Forty years later, a Scottish mother is still mourning her son who died at 7 days. The death of Lydia Reid’s son Gary in 1975 was surrounded by mystery. He was sickly at birth and died in intensive care. She never had a chance to hold him and she specifically refused a request for an autopsy.
When he was buried, the undertakers initially refused to allow her to see him in his coffin. When they relented, she said that it was not her baby. She carried the coffin to the burial and thought that it was too light. But the authorities dismissed her concerns and said that she had post-natal depression.
In the 1990s the Alder Hey Hospital scandal broke and Ms Reid learned that government hospitals in England had been retaining organs routinely from dead infants without tell the parents. She became a leader in a movement to uncover the truth about what happened in Scotland. It turned out that government hospitals had unlawfully kept about 6,000 organs and tissues between 1970 and 2000, many of which belonged to children.
But what about her own son? She finally received permission to exhume Gary’s coffin. And as she suspected, there were no human remains inside, just a misspelled name tag, a cross, a hat and a shawl. Ms Reid is devastated. “"Even if he has been incinerated I want to know," she told the BBC. "Even if he is lying in a jar in a hospital somewhere I want to know. If it is possible to get my son back, I want my son back. If it is not possible then at least tell me and let me have peace."

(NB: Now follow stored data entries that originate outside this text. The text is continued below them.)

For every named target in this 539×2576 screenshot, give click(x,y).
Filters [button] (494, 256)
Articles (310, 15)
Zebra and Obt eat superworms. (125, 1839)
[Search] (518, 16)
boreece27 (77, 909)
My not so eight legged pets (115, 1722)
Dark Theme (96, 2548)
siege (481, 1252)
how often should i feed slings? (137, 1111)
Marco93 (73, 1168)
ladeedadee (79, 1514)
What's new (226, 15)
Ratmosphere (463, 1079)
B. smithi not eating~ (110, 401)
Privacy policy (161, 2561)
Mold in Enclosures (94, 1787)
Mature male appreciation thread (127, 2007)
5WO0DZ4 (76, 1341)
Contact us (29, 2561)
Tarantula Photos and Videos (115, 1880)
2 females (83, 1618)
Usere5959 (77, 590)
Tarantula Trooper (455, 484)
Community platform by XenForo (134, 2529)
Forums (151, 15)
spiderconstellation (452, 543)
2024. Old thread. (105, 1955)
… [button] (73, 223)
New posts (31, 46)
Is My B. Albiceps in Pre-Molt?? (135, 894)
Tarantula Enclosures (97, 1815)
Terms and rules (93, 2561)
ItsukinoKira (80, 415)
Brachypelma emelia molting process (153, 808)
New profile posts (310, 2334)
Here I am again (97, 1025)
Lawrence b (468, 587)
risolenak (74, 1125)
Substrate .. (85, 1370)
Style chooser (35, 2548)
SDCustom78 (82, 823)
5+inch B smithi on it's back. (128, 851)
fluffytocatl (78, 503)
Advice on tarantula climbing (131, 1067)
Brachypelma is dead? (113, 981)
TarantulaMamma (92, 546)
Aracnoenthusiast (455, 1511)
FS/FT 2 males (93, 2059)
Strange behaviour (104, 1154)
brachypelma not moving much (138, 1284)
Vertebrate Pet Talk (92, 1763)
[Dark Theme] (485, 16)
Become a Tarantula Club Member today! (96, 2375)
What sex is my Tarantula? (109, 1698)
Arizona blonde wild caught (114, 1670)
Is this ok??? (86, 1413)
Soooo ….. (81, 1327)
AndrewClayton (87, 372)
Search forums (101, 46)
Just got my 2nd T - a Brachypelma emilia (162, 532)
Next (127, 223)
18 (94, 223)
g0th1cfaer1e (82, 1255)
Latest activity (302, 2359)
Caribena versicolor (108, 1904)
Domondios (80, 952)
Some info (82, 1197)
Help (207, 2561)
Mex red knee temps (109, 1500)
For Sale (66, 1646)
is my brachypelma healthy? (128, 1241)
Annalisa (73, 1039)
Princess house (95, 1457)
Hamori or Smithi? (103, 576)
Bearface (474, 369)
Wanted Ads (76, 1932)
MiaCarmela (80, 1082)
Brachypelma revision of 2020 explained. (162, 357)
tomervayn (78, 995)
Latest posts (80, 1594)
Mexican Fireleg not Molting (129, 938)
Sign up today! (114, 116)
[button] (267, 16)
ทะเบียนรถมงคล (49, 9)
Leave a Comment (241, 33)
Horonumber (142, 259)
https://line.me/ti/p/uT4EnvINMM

A scientist who investigated the scandal in England told the Washington Post that some pathologists were puzzled by the anguish felt by parents. They could not understand why they “got so bothered by a corpse.”
“The remains were important to some people because of faith or they simply wanted their child buried whole,” she said. “Cold rationality only takes you so far,” she said of the medical community. “You have to take into account how these individuals feel.”